◆ Requirement: Your response should contain every line from the data below that holds the string "Politique".

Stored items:

★ ★ ★

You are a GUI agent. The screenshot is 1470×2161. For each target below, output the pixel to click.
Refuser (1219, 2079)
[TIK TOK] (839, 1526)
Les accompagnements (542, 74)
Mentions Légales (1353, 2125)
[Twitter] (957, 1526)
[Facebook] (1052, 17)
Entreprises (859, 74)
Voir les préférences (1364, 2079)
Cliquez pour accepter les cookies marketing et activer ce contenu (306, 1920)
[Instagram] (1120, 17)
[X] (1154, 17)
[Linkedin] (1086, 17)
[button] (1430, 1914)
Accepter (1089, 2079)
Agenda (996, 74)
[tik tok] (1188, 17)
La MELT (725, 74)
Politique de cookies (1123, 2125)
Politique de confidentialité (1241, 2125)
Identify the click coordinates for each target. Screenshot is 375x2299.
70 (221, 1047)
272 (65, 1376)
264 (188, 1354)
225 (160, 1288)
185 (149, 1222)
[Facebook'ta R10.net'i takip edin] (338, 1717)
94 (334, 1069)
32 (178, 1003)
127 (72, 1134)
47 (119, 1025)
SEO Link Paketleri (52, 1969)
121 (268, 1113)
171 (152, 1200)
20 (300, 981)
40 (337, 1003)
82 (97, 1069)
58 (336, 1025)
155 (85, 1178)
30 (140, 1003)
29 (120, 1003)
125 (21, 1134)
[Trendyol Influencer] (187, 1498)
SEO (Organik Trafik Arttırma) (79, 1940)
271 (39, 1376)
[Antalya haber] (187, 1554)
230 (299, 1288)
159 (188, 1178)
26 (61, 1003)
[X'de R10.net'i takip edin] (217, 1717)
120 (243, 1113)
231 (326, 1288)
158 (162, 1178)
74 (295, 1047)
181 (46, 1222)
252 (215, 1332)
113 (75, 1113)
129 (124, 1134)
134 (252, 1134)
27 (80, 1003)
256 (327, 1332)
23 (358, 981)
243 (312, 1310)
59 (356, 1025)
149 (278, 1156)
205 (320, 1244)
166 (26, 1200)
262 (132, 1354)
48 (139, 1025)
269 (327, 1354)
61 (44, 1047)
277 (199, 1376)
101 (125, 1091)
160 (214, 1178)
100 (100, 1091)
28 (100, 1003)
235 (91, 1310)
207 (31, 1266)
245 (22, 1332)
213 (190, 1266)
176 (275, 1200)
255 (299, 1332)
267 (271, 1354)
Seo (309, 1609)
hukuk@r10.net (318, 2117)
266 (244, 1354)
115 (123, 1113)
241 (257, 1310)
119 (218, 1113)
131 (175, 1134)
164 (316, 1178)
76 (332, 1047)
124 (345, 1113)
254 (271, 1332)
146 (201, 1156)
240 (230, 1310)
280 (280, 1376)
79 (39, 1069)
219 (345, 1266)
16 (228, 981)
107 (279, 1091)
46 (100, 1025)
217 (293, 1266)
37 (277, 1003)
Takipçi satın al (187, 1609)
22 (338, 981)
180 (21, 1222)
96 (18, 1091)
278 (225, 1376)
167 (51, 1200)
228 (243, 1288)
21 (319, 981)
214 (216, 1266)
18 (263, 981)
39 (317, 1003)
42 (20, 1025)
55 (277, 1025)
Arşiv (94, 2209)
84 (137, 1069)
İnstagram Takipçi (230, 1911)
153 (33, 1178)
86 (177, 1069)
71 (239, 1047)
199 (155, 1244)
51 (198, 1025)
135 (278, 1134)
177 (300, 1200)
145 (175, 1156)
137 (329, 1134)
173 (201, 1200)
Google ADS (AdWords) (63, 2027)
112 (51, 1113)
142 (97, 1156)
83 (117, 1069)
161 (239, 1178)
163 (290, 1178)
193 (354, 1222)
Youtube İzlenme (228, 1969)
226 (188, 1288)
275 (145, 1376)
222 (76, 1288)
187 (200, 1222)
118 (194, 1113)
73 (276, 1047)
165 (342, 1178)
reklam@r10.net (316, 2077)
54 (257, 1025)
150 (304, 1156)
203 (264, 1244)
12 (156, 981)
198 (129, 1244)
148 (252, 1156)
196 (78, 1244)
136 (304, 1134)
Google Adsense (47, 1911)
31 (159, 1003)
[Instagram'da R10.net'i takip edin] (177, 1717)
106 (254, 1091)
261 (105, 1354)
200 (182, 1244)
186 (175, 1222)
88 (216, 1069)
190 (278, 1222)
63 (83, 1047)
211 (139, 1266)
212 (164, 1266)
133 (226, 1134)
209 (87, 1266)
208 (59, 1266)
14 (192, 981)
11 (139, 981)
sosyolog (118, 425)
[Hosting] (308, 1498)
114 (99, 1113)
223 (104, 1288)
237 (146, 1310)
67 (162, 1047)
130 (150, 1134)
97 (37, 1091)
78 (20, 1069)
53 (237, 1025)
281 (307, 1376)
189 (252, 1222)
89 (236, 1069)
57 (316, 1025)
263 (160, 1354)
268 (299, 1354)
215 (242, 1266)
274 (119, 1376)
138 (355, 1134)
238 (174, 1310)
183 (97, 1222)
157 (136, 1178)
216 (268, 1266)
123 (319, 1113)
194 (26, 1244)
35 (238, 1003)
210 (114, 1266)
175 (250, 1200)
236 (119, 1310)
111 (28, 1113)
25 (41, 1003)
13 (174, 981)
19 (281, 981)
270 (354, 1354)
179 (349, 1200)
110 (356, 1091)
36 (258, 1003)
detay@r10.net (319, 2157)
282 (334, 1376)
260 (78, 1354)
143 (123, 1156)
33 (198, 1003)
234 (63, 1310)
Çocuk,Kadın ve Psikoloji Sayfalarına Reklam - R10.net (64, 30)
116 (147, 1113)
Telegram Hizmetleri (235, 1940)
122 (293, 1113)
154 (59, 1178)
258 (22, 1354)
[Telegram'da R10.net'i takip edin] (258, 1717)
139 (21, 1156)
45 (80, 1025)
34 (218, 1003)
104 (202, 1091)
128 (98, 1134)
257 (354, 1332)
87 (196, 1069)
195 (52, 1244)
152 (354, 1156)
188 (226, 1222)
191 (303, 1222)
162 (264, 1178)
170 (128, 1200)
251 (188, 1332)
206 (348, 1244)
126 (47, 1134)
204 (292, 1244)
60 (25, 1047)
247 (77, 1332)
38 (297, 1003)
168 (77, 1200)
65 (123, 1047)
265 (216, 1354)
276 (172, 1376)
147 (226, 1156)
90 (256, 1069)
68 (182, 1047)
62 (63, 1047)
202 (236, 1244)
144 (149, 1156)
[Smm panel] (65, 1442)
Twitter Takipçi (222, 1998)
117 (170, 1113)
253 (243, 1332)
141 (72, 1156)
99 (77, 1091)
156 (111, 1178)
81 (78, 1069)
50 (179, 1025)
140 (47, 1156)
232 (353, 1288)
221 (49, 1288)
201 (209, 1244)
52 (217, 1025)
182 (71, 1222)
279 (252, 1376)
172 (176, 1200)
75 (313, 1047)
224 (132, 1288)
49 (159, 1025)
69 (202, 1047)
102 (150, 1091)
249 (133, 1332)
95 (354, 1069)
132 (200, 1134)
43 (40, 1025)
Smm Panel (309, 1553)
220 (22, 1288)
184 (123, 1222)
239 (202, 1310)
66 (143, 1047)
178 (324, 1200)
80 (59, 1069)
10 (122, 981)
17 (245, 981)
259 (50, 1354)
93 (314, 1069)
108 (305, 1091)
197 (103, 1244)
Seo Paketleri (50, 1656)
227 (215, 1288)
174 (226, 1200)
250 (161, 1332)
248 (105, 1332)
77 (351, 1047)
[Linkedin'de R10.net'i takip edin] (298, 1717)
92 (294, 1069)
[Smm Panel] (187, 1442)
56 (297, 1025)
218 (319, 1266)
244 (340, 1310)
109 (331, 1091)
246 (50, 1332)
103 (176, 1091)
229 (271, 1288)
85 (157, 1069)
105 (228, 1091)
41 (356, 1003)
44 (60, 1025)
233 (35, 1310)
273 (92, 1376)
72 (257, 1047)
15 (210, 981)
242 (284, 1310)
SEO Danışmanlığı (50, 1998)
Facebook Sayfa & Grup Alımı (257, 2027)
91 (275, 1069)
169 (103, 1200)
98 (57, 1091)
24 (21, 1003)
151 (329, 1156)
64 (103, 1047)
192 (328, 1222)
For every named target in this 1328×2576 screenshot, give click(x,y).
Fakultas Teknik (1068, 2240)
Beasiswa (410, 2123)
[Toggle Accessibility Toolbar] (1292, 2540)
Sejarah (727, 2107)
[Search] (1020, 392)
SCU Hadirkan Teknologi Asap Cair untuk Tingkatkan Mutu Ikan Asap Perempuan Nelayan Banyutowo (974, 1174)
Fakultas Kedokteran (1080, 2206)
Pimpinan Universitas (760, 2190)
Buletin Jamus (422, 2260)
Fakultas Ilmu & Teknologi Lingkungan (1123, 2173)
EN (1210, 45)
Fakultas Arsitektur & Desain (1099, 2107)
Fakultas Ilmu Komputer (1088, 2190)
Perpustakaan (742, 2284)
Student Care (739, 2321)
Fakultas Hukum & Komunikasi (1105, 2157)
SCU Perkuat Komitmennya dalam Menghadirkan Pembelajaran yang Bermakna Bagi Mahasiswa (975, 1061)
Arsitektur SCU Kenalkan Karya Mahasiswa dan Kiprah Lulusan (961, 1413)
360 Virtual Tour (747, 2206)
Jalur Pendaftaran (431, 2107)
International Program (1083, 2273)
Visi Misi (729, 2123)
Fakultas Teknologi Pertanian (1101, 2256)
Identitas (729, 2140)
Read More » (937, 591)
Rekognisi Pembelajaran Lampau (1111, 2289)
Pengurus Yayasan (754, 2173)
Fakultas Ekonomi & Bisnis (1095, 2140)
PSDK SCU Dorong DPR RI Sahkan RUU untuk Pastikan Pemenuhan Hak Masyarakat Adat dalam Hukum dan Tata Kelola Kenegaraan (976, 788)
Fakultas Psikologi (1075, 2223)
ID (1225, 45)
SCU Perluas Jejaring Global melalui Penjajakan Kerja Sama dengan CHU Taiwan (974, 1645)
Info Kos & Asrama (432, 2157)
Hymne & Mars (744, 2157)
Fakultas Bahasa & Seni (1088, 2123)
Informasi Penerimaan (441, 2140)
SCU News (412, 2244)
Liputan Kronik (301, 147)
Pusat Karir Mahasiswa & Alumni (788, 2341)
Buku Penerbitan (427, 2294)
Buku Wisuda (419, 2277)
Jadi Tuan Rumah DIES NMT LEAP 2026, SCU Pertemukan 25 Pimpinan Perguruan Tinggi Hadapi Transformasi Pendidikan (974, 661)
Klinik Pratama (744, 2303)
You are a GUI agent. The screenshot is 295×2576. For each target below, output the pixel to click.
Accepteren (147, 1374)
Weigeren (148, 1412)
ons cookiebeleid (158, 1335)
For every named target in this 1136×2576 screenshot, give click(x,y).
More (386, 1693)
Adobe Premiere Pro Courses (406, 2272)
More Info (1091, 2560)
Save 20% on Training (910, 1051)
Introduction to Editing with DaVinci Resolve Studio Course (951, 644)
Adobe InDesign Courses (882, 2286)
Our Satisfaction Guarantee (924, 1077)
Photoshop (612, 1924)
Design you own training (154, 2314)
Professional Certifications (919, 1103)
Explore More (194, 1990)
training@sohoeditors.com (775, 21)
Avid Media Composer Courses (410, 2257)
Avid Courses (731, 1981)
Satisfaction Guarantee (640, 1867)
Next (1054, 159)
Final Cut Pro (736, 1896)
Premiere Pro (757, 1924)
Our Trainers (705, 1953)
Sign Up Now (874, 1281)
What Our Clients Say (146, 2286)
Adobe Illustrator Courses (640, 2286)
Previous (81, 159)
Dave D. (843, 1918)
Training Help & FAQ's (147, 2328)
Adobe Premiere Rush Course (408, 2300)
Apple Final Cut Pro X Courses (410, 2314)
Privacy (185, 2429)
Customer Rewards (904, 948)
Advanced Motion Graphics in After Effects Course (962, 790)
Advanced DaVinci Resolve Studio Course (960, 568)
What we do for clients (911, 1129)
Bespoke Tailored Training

★ ★ ★

◆ Solved problem:
Politique de cookies (1123, 2125)
Politique de confidentialité (1241, 2125)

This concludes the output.